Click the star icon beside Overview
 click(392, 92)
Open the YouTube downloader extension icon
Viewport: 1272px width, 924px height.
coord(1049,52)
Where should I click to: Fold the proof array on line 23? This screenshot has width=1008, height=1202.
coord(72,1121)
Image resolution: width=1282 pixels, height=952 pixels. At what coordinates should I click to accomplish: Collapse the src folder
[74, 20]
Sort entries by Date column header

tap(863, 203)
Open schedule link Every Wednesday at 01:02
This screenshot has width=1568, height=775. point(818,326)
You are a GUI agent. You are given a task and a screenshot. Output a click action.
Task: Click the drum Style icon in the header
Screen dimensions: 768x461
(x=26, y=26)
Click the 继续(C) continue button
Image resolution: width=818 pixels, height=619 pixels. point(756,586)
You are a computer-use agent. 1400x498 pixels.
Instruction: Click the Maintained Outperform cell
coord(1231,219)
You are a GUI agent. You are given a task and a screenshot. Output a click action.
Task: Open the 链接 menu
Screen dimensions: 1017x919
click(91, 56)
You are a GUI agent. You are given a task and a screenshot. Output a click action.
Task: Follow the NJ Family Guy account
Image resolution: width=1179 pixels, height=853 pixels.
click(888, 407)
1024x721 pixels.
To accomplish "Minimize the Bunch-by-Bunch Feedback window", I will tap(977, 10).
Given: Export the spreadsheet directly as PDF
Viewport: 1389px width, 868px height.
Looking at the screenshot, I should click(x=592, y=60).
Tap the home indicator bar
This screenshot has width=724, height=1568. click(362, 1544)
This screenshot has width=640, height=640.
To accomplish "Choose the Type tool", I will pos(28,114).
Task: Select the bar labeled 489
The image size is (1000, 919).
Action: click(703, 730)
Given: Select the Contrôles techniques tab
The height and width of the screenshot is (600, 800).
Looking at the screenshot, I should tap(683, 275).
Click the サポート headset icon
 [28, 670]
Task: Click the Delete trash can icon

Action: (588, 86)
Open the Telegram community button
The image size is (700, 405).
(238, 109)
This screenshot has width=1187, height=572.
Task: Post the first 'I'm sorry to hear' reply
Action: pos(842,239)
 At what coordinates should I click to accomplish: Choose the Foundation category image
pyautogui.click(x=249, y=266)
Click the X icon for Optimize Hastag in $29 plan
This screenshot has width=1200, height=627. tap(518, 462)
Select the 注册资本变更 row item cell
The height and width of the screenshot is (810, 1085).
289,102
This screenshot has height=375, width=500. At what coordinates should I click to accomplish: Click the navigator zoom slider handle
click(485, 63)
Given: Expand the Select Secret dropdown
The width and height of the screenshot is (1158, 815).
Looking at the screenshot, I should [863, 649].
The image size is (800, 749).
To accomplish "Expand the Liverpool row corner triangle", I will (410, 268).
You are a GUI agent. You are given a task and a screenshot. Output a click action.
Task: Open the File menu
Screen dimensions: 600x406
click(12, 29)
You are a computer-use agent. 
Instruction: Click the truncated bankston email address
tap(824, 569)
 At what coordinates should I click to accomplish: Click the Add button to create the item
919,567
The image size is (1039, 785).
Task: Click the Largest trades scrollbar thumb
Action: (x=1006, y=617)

### Action item:
Beginning at the first line of the data above, retype each line until you reach the line containing "Open the Telegram community button", and include that one too. Add nothing else.

### Written answer:
Click the star icon beside Overview
 click(392, 92)
Open the YouTube downloader extension icon
Viewport: 1272px width, 924px height.
coord(1049,52)
Where should I click to: Fold the proof array on line 23? This screenshot has width=1008, height=1202.
coord(72,1121)
Image resolution: width=1282 pixels, height=952 pixels. At what coordinates should I click to accomplish: Collapse the src folder
[74, 20]
Sort entries by Date column header

tap(863, 203)
Open schedule link Every Wednesday at 01:02
This screenshot has width=1568, height=775. point(818,326)
You are a GUI agent. You are given a task and a screenshot. Output a click action.
Task: Click the drum Style icon in the header
Screen dimensions: 768x461
(x=26, y=26)
Click the 继续(C) continue button
Image resolution: width=818 pixels, height=619 pixels. point(756,586)
You are a computer-use agent. 1400x498 pixels.
Instruction: Click the Maintained Outperform cell
coord(1231,219)
You are a GUI agent. You are given a task and a screenshot. Output a click action.
Task: Open the 链接 menu
Screen dimensions: 1017x919
click(91, 56)
You are a GUI agent. You are given a task and a screenshot. Output a click action.
Task: Follow the NJ Family Guy account
Image resolution: width=1179 pixels, height=853 pixels.
click(888, 407)
1024x721 pixels.
To accomplish "Minimize the Bunch-by-Bunch Feedback window", I will tap(977, 10).
Given: Export the spreadsheet directly as PDF
Viewport: 1389px width, 868px height.
Looking at the screenshot, I should click(x=592, y=60).
Tap the home indicator bar
This screenshot has width=724, height=1568. click(362, 1544)
This screenshot has width=640, height=640.
To accomplish "Choose the Type tool", I will pos(28,114).
Task: Select the bar labeled 489
The image size is (1000, 919).
Action: click(703, 730)
Given: Select the Contrôles techniques tab
The height and width of the screenshot is (600, 800).
Looking at the screenshot, I should tap(683, 275).
Click the サポート headset icon
 [28, 670]
Task: Click the Delete trash can icon

Action: (588, 86)
Open the Telegram community button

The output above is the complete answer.